Mi riesce un po’ difficile parlare di quella di oggi. Oggi forse mi incanta di più la grande e innovativa architettura che si produce nel mondo. Per la pittura non mi spingo oltre il ’900. Amo molto Rothko per esempio, che conserva nei suoi quadri le ombre e le luci dei Paesi baltici da cui proveniva. Racconta la potenza e la fragilità della luce, il buio e i bagliori della ragione. In alcuni artisti tutto è essenziale, meno narrativo, la densità della materia si fa maggiore, si fa carne. Il buio è davvero buio, la linea di luce è una linea di luce. Per restare al ’900, sarà scontato ma mi affascina Morandi. Ha raccontato come restava davanti a quelle bottiglie per ore, le dipingeva e ridipingeva. Fuori c’è la guerra, la devastazione, e lui, nel suo studio, salva qualcosa dalla distruzione: la memoria di un oggetto, di una polvere, di una luce bianca. In questo c’è anche l’idea della «pazienza», come nota Philippe Jaccottet. Anche Twombly mi incanta: è lontano da ogni idea religiosa ma rappresenta sogni sparsi, segni leggeri, lettere, fiori, salva qualcosa nel suo pensiero perché rimanga un «piccolo soffio» dell’umano.

Sembra che lei interpreti le immagini attraverso il filtro del suo ricco bagaglio di altre conoscenze.
Sì, restando al ’900 mi colpisce, per esempio, Giacometti: l’uomo che cammina, con fatica, con le spalle curve come camminava lui, inclinato in avanti, un omino solitario che sembra portare sulle spalle il peso del mondo. Per me incarna la solitudine dell’uomo contemporaneo, dove Dio è lontano. Oppure pensiamo alla scultura di Brancusi, quei marmi levigati nei quali non si trova espressione ma solo materia: spiegano però l’essenza della vita umana. Sono grandi letture, anche inconsapevoli, in chiave teologica perché ci mostrano la pochezza, la miseria dell’essere umano sulla terra ma anche la sua potenziale bellezza.

La Chiesa cattolica sta tentando di riproporre la possibilità di una sua committenza artistica, interrotta da oltre cent’anni. Nelle ultime due Biennali di Venezia c’era un Padiglione Vaticano.
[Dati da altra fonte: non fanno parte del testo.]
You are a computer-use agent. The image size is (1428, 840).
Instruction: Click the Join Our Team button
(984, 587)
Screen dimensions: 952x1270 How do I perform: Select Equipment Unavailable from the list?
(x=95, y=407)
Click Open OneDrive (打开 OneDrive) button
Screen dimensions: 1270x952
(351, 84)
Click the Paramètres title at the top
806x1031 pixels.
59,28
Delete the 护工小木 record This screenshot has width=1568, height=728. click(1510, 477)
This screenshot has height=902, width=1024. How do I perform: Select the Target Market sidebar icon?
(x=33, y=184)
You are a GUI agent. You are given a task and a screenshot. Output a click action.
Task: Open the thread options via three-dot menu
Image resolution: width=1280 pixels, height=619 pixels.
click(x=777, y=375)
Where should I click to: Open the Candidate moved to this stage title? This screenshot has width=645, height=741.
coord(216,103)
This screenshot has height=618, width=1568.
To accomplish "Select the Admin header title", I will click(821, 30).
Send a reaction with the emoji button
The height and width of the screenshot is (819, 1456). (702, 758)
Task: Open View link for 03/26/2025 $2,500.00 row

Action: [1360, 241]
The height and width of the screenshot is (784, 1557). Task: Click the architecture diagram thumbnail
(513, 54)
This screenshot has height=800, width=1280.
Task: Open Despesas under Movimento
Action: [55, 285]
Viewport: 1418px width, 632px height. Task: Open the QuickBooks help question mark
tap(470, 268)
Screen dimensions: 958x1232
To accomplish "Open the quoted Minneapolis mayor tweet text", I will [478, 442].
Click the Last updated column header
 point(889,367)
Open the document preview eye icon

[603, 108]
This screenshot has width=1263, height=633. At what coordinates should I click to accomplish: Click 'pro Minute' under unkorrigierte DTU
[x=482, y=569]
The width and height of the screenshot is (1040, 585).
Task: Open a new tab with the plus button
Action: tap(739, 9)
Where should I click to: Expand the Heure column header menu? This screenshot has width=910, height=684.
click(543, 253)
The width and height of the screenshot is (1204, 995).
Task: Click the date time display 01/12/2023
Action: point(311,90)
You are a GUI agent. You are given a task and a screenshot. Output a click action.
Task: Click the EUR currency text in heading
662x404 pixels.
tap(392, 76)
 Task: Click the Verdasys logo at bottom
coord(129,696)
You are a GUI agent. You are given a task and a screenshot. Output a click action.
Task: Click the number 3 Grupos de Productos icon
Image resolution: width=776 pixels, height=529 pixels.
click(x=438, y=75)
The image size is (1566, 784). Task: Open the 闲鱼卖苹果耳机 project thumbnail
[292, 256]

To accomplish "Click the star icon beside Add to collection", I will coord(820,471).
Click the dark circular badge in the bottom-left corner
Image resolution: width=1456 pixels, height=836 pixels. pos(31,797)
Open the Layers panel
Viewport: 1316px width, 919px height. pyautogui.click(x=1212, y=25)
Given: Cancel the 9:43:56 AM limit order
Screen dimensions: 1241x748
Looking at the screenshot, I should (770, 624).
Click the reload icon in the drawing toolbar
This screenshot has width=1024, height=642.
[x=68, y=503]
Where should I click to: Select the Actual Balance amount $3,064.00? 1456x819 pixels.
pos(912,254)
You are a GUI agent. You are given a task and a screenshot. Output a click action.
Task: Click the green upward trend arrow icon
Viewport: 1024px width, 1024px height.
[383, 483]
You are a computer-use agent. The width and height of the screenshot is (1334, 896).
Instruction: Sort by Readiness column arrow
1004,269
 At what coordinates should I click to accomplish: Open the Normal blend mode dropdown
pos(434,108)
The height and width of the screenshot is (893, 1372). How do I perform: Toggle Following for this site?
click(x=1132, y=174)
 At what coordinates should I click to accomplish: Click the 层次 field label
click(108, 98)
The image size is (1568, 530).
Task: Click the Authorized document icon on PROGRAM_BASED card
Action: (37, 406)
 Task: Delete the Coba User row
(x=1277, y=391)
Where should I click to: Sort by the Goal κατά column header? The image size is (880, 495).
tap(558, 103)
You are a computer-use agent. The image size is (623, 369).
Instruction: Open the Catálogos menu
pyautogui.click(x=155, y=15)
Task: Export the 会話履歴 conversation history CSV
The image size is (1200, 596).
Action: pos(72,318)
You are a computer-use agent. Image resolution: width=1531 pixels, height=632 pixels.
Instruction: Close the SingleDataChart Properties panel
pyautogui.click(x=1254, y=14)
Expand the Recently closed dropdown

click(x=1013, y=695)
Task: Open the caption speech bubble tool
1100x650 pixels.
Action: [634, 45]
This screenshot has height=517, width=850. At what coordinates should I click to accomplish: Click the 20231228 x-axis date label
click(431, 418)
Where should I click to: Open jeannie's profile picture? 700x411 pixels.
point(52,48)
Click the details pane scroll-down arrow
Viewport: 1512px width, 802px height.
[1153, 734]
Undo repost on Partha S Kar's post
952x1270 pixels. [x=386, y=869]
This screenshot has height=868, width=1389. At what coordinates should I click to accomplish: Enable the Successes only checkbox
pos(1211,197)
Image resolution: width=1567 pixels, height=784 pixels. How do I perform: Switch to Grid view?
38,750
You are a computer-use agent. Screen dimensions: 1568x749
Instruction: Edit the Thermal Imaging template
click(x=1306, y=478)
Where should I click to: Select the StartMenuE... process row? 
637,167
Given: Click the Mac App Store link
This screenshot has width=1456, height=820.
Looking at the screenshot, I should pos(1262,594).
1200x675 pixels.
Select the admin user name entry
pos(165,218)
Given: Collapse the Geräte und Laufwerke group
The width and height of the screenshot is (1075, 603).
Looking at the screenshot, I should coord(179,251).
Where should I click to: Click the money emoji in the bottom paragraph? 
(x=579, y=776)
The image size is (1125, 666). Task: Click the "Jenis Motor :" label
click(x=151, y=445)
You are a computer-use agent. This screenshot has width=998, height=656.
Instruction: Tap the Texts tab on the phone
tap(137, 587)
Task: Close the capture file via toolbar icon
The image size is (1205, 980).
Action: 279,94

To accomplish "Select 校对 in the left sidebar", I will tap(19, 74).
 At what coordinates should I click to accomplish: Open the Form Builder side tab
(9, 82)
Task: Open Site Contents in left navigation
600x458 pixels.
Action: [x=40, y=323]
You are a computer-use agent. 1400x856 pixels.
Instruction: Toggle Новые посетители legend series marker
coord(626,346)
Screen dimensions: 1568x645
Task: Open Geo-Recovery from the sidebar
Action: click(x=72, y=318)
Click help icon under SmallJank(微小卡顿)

Che cosa ne pensa?
C’è un tentativo di far recuperare alla Chiesa una lunga stasi. Quando il cardinale Martini diceva: «La Chiesa è indietro di 200 anni», ma si potrebbe parlare anche di 400, voleva dire che si è fermata e irrigidita e, pur avendo avuto tanti fermenti positivi al suo interno, non ha seguito l’andamento del mondo, le sue esigenze, le sue domande. Anche dall’elaborazione artistica la Chiesa è rimasta lontana. Questo tentativo è positivo e molto interessante, ma non so se sia destinato a dare frutti.  Il mondo oggi esige un approccio diverso anche alla religione. Siamo di fronte a una trasformazione profondissima dello stesso pensiero, a una riflessione sulle scienze inimmaginabile prima e di conseguenza anche a un nuovo linguaggio dell’arte. Mi chiedo se la Chiesa, con il bagaglio che si porta appresso, sia capace di trasformare se stessa e mi chiedo anche se questo sia il suo compito. Papa Francesco sta riportando le parole della Chiesa alla essenzialità del Vangelo, cioè al soccorso degli altri, al primato dell’altro, a mettere in primo piano chi ha fame, chi vive senza libertà, nell’ingiustizia. Se questo è il nucleo del Vangelo, allora la Chiesa fa già molto. Il resto, il linguaggio, seguirà.